#### Exercise requirements
List every distinct effect named in a heading of the passage on solvent boil. Give each name once.

Begin Article

From Appendix 3 the following effects are exemplified:
Moving Hot Air over painted Strip Effect (Hot air assistance reduces disposition
towards solvent boil)
With each test panel in this table there was a reduction in the
severity of coating solvent boil when moving hot air was applied over the coating
being cured, relative to the controls without moving hot air assistance. For
example, panels 4-7 gave solvent boil ratings of 3-S1 to 4-S2, well below the
control's 5-S2 for panel 3 at the same dft.
Over the range of hot air temperatures and speeds examined the
relative importance of hot air speed vs hot air temperature was not discerned.
Film Thickness Effect (Lower film thickness is better for solvent boil
prevention/reduction)
In most cases the lower film thickness coatings showed significantly
lower solvent boil ratings, eg panel 18 versus 19, and panel 22 versus 23.
Group C Examples
These examples produced 12 +/-1 um dft coatings with fixed cure
cycle times; and the variables tested were different hold temperatures and
different peak cure temperatures (and therefore ramp rates going from hold
temperature to peak cure temperature); with no hot air assistance. See Appendix
4 for details.
From Appendix 4 the following effects are exemplified:
Hold Temperature Effect (the higher the hold temperature, but below 100eC, the
greater the minimisation/prevention of solvent boil)
It can be seen that with a hold temperature of 80°C solvent boil is
starting to arise even at the lower ramp rates, whereas it is absent at 90 or 95°C,
apart from where the ramp rate was just under 100°C°C/s (96.7°C/s).
Ramp Rate Effect (the slower the transition through the boiling point of water the
greater the minimisation/prevention of solvent boil)
If all other cure condition factors are kept constant there is a
threshold ramp rate above which solvent boil begins to occur. For the set of cure
conditions used in the table and for the 95°C hold temperature the threshold is
somewhere between 83.3 and 96.7°C/s.
Group D Examples
These examples produced 15+/- 1 um dft films with fixed cure cycle
times; and the variables tested were different hold temperatures and different
peak cure temperatures (and therefore ramp rates going from hold temperature to
peak cure temperature); with no hot air assistance. See Appendix 5 for details.
From Appendix 5 the following effects are exemplified, which are
very similar to those for Group D examples, only being for thicker films:
Hold Temperature Effect (the higher the hold temperature, but below 100°C, the
greater the minimisation/prevention of solvent boil)
It can be seen that with hold temperatures of 75 or 80°C solvent boil
is starting to arise even at the lower ramp rates, whereas at 90 or 95°C higher
ramp rates are required before solvent boil is observed.
Ramp Rate Effect (the slower the transition through the boiling point of water the
greater the minimisation/prevention of solvent boil)
If all other cure condition factors are kept constant there is a
threshold ramp rate above which solvent boil begins to occur. For the set of cure
conditions used in the table and for the 95°C hold temperature the threshold is
somewhere between 56.7 and 70° C/s - this is a significantly lower threshold rate
than for the same example for 12 micron films given above in the Group C
example discussions.

End Article
Begin Records shown

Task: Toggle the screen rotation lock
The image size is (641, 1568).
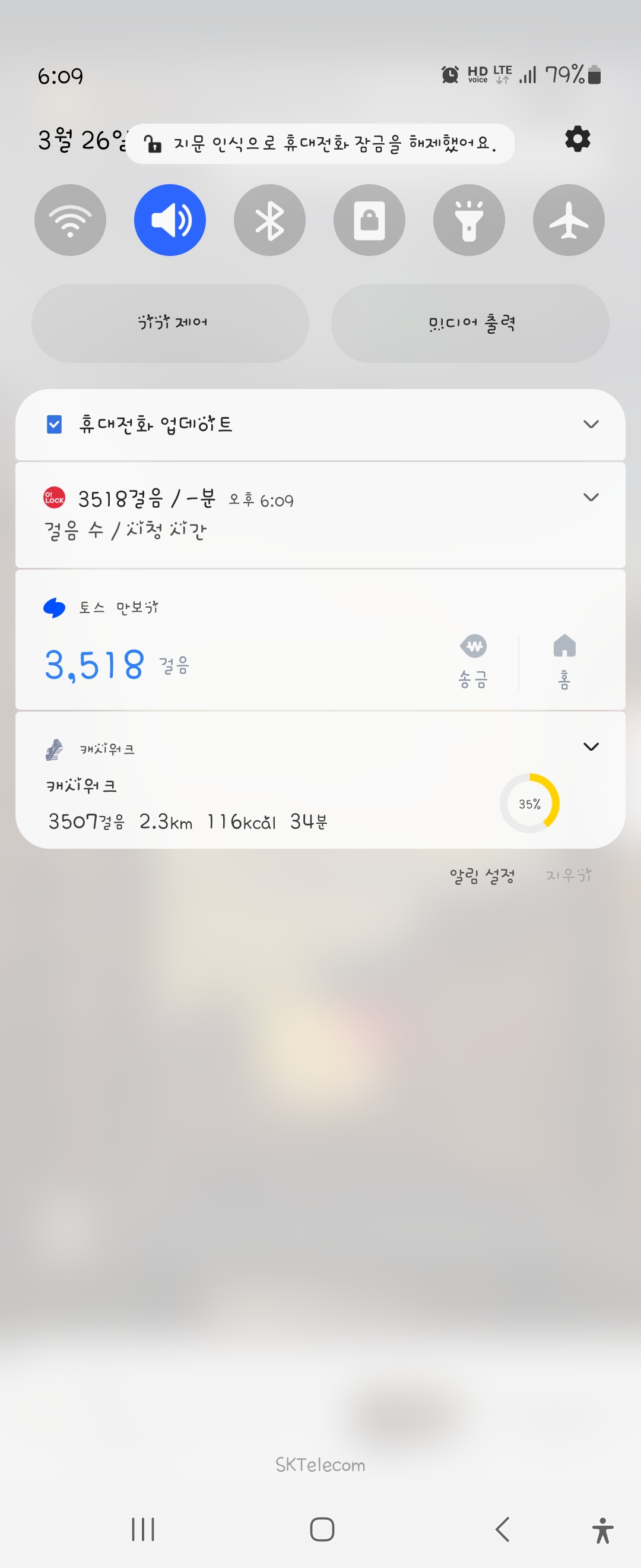Action: [369, 220]
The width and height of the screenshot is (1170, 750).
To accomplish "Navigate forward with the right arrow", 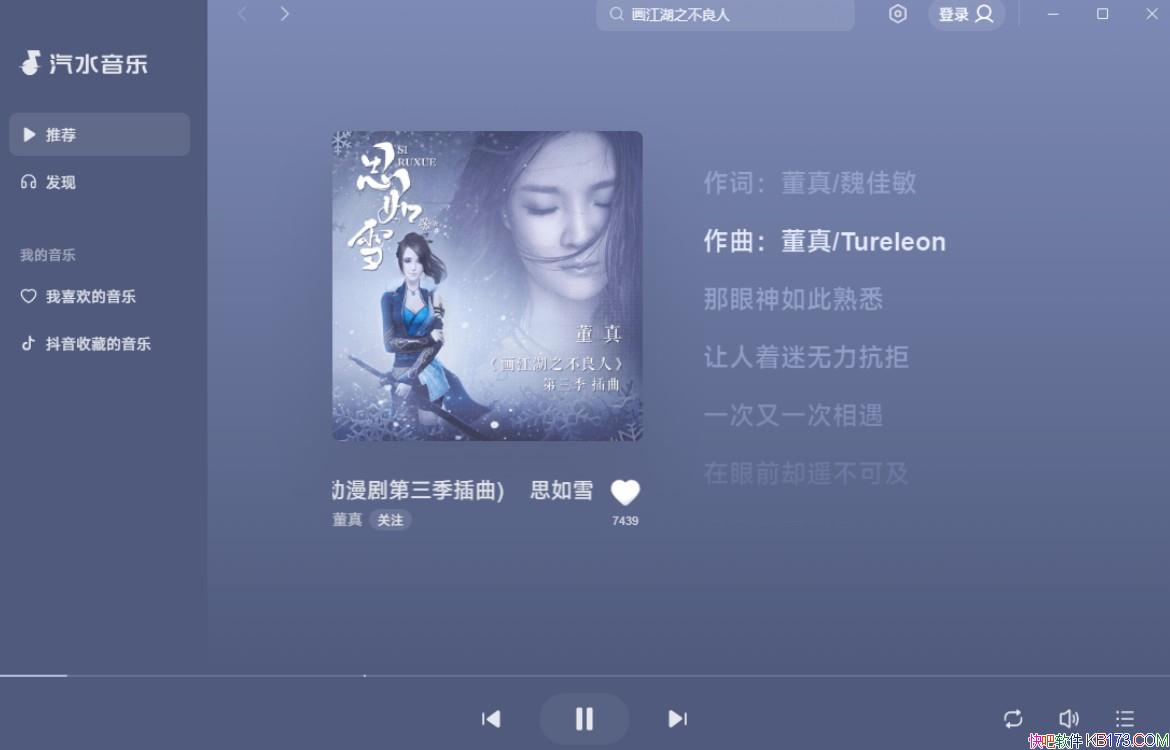I will click(285, 14).
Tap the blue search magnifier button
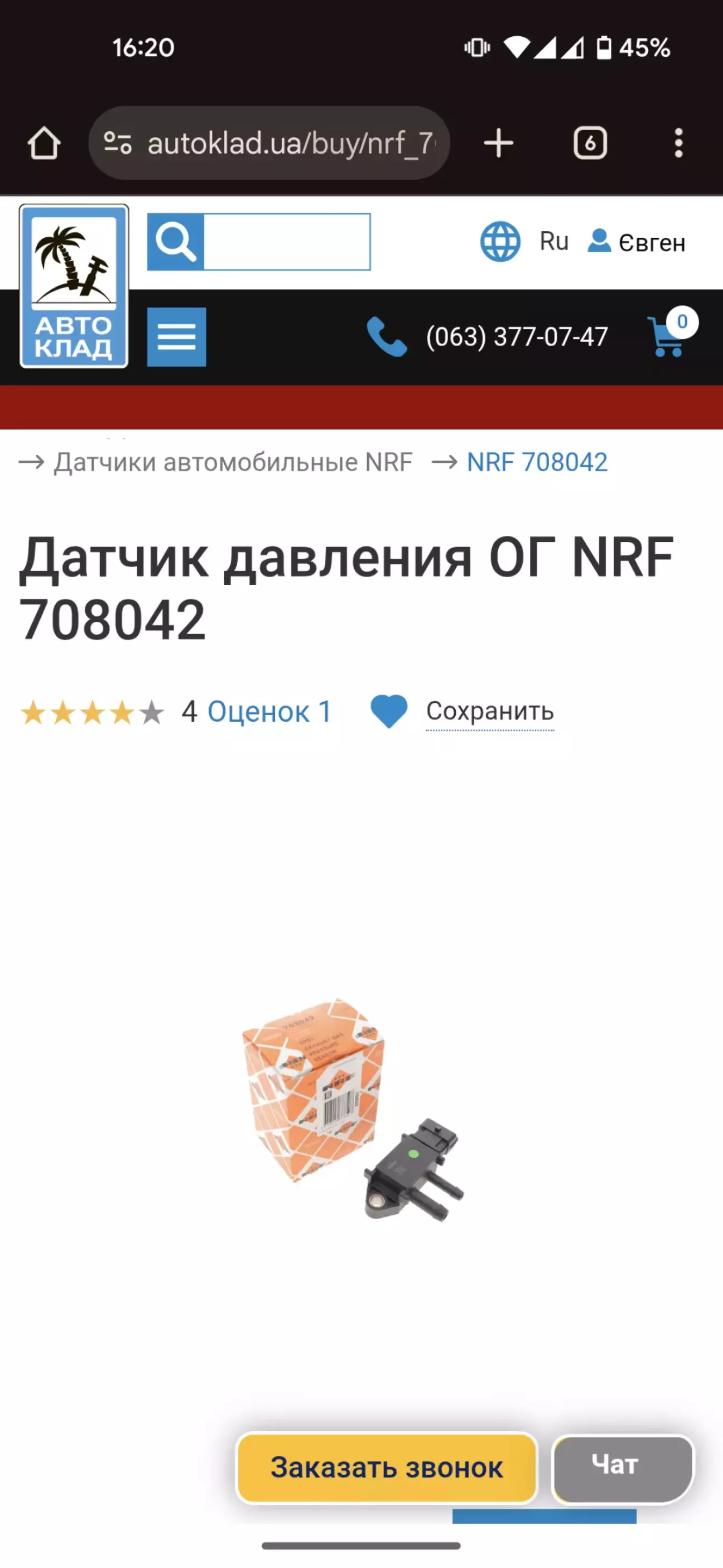The width and height of the screenshot is (723, 1568). pyautogui.click(x=176, y=242)
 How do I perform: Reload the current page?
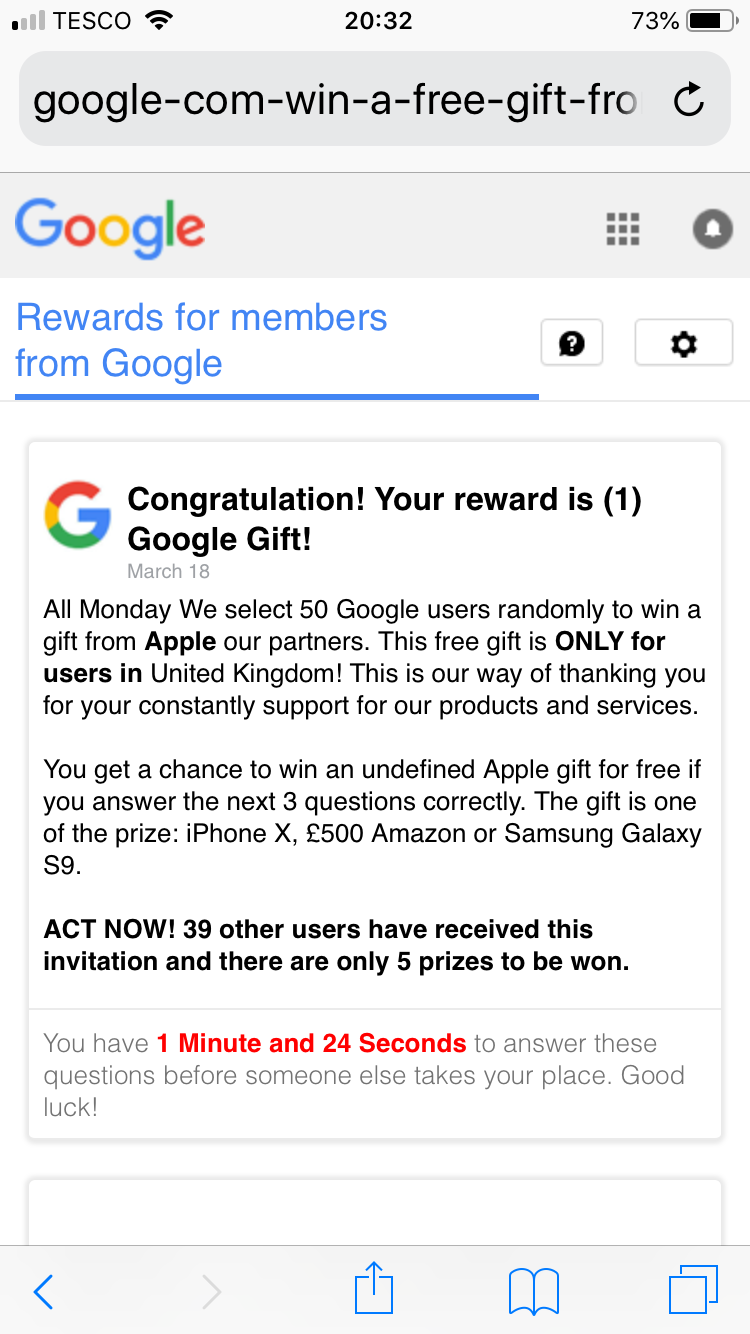pos(689,99)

End Records shown

#### Task result
- Moving Hot Air over painted Strip Effect
- Film Thickness Effect
- Hold Temperature Effect
- Ramp Rate Effect